Thursday, September 22, 2011
A Frivolously Destructive Presidency
A Frivolously Destructive Presidency
By George Neumayr on 9.22.11 @ 6:10AM
Toying with ideological larks defines it.
Obama's presidency lurches from fad to fad -- from gays in the military to "green jobs" to the "Buffett rule." Hyped as a profound presidency, it has turned out to be an embarrassingly frivolous one. Sober historians of the future, not cowed by political correctness, will no doubt look back and say that Obama fiddled while America burned, indulging his sophomoric socialism, environmentalism, and social engineering at a time of terrorism and economic crisis.
The weighty and thoughtful orator of Democratic mythology looks more like a glib used car salesman, and in his case most of the used cars are electric. It is fitting that his hawking of cheap environmentalist propaganda would lead him into the first major scandal of his presidency. The Solyndra debacle is exactly what one would expect from an administration determined to push the politics of environmentalist conjecture at the expense of the American taxpayer and economy.
Out of Obama's implausible ideological insistence that "green jobs" would bolster the economy, and the political need to prove that claim, came a hasty loan to a dubious solar panel maker that promised to create them.
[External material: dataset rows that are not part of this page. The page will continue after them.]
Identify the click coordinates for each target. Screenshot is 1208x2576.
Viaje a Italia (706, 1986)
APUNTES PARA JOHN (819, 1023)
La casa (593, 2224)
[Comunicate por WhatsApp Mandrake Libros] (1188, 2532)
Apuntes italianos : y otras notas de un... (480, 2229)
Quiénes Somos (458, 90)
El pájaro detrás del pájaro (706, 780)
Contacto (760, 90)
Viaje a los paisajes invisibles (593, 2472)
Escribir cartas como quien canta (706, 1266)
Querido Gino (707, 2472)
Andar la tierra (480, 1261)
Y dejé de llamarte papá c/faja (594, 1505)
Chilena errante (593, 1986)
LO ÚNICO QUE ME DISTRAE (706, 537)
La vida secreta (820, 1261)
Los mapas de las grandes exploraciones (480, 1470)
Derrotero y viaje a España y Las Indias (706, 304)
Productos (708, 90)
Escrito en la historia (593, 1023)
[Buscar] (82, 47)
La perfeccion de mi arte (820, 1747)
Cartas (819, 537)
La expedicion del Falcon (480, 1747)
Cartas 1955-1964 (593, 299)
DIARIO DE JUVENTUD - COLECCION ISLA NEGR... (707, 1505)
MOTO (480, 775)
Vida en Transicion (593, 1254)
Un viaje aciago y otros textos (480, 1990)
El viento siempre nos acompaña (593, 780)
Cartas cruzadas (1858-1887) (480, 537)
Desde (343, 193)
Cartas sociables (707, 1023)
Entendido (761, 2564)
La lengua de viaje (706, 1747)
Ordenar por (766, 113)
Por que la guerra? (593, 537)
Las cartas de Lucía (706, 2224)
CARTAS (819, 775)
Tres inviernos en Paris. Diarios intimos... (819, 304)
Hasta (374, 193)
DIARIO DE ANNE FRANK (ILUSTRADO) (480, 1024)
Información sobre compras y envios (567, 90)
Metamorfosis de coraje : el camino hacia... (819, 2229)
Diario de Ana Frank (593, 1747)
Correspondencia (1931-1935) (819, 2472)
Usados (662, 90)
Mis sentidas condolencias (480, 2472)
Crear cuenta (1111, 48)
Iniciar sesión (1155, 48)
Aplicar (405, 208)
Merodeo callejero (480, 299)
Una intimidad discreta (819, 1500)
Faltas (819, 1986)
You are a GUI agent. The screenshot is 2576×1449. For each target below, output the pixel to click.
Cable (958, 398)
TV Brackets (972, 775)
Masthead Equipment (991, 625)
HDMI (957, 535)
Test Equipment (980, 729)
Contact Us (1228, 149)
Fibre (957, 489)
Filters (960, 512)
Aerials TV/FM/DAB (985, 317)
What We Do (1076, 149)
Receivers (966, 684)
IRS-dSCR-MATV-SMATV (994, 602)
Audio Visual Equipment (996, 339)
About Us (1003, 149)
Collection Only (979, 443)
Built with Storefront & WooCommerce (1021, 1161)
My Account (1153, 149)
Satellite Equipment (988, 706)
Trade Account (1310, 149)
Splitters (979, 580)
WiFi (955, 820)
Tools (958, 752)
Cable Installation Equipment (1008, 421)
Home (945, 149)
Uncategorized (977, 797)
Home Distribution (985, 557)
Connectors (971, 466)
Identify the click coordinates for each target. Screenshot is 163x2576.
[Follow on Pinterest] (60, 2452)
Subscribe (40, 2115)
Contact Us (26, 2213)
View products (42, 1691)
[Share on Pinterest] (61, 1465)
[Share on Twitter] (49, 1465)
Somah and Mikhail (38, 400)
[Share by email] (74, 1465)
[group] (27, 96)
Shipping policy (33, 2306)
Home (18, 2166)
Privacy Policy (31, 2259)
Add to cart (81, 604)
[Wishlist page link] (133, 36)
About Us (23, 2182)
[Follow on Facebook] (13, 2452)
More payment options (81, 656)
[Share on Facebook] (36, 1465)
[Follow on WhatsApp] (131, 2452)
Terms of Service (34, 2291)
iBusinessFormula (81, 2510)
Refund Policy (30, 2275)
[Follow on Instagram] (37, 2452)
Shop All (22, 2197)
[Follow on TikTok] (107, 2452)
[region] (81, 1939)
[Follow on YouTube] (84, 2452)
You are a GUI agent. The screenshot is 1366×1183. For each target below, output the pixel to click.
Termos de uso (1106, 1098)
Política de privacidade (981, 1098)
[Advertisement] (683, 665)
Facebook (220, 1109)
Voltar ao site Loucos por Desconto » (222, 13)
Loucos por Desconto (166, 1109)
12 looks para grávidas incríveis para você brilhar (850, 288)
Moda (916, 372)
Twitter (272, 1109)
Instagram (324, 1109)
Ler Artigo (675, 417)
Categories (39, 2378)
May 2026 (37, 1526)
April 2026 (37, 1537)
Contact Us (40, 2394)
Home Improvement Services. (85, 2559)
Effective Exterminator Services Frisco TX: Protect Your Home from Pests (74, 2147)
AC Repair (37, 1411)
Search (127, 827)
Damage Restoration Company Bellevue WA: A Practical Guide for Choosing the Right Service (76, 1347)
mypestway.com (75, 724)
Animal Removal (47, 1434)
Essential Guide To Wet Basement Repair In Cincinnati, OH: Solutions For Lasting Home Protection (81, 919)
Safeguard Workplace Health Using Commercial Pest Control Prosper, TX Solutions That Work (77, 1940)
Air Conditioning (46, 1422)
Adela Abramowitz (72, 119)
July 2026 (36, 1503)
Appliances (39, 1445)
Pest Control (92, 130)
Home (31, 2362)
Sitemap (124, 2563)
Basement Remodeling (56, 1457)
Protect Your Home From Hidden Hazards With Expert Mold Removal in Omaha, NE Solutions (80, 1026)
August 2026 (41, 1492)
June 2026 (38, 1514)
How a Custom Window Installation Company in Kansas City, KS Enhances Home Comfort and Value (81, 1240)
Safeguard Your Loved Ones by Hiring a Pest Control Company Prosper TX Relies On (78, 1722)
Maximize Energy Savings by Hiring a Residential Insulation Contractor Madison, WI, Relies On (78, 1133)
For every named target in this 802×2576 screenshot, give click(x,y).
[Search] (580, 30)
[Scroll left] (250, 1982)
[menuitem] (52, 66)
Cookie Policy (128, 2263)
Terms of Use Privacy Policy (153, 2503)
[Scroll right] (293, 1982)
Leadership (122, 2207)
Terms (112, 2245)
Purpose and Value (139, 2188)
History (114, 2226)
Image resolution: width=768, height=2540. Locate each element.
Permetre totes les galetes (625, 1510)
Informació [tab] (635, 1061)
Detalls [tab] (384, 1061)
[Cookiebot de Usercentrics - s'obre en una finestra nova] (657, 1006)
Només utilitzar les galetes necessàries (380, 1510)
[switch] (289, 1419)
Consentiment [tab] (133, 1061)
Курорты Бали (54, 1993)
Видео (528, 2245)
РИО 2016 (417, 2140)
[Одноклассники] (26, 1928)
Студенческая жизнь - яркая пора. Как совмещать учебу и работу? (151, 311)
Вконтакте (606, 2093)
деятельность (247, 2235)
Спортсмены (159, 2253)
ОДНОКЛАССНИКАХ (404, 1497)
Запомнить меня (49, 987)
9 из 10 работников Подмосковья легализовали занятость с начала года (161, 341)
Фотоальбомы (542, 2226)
Obama leaves the American taxpayer with a bill of over half a billion dollars for this environmental lark, and it is only the most recent bill. His "green jobs" loan guarantee program has been a bust, costing taxpayers tens of billions for the creation of a pitifully small number of jobs.
The Solyndra scandal stands as a symbol of the administration's reckless and unserious approach to the economy, undermining job creators while propping up job destroyers. Needing to divert people's attention from the greed and irresponsibility on display in the scandal, Obama now turns back to raw class warfare, hoping to egg the poor and middle class into an idle hatred of the rich. The great unifier seeks to set secretary against boss.
Obama says his gimmicky "Buffett rule" is not class warfare but simple math. Maybe he means the "new math" taught in public schools. Senator Charles Schumer of New York must not have received the "simple math" talking point; he admits openly that Obama's proposal is timed to capitalize on potential class resentments in a bad economy. "When everybody went up, it was a lot harder to make this argument," he told the press. "I think the time is ripe again. And I think the president sensed that."
Obama's half-baked Marxist musings with Joe the Plumber remain his deepest thoughts on the purpose of taxation. He still feels entitled to seize wealth and "spread" it around. When he says that the rich aren't paying their "fair share," all he is saying is that their money belongs to the government automatically for redistribution. But that's just theft masquerading as taxation. The true principle of taxation is not the redistribution of wealth but the financing of legitimate government activity, and under that principle the rich are paying more than their fair share, as they carry a disproportionate amount of those costs. Republicans should resist the Buffett rule not just because it will inhibit job creation and consumption but because it is a bald act of theft.
America's "jobs president" is more like a crooked Robin Hood. Economic decline is not so much a crisis for him as a policy and a pretext for ideological opportunism. Given the choice between liberal ideology and the creation of jobs, he consistently selects the former. He chooses unions over jobs, environmental regulations over jobs, and trivial tax-hike gimmicks over jobs.
Obama's blasé attitude about Solyndra, shrugging off an enormous loss to taxpayers as no big deal, is part of this ideological blindness and complacency. No failure ever prompts any reflection on the wisdom of a liberal scheme; he just moves forward, trying out new ways to present failed ideas as a boon to the common good.
A popular slur among liberal pundits is to say that Republicans oppose Barack Obama's economic ideas because they want the economy to stay sluggish before the election. The slur makes no sense. If that were the Republicans' crass calculation, they would be supporting his ideas, as they are sure to make a bad economy worse.
But it is not enough for Obama to damage the economy. He's also proud of shaking up the military. Just as he is making life harder on businessmen through new taxes and regulations, so he now makes life harder on generals through social engineering. The media's coverage of the repeal of Don't Ask, Don't Tell has been laughably propagandistic, designed to leave the impression that everyone is thrilled with the change. The reality is that it creates new headaches for generals who already have too many of them. And there is no end in sight to the politicized struggles to come. According to the Washington Post, gay activists have a new cause to press upon a hidebound military -- the "unknown number of transgender troops serving in uniform without formal recognition." Perhaps this cause will dovetail with Obama's next likely innovation for the military, a full-blown women in combat policy.
After all, he owes feminists a favor, having allowed, according to author Ron Suskind, a "hostile workplace" for women to fester in the White House. One would have thought Bill Clinton's presidency might have triggered that complaint. Instead, "I feel like a piece of meat"-style complaints comes from Obama's. Life in the workplace has grown difficult everywhere under Obama, including in his.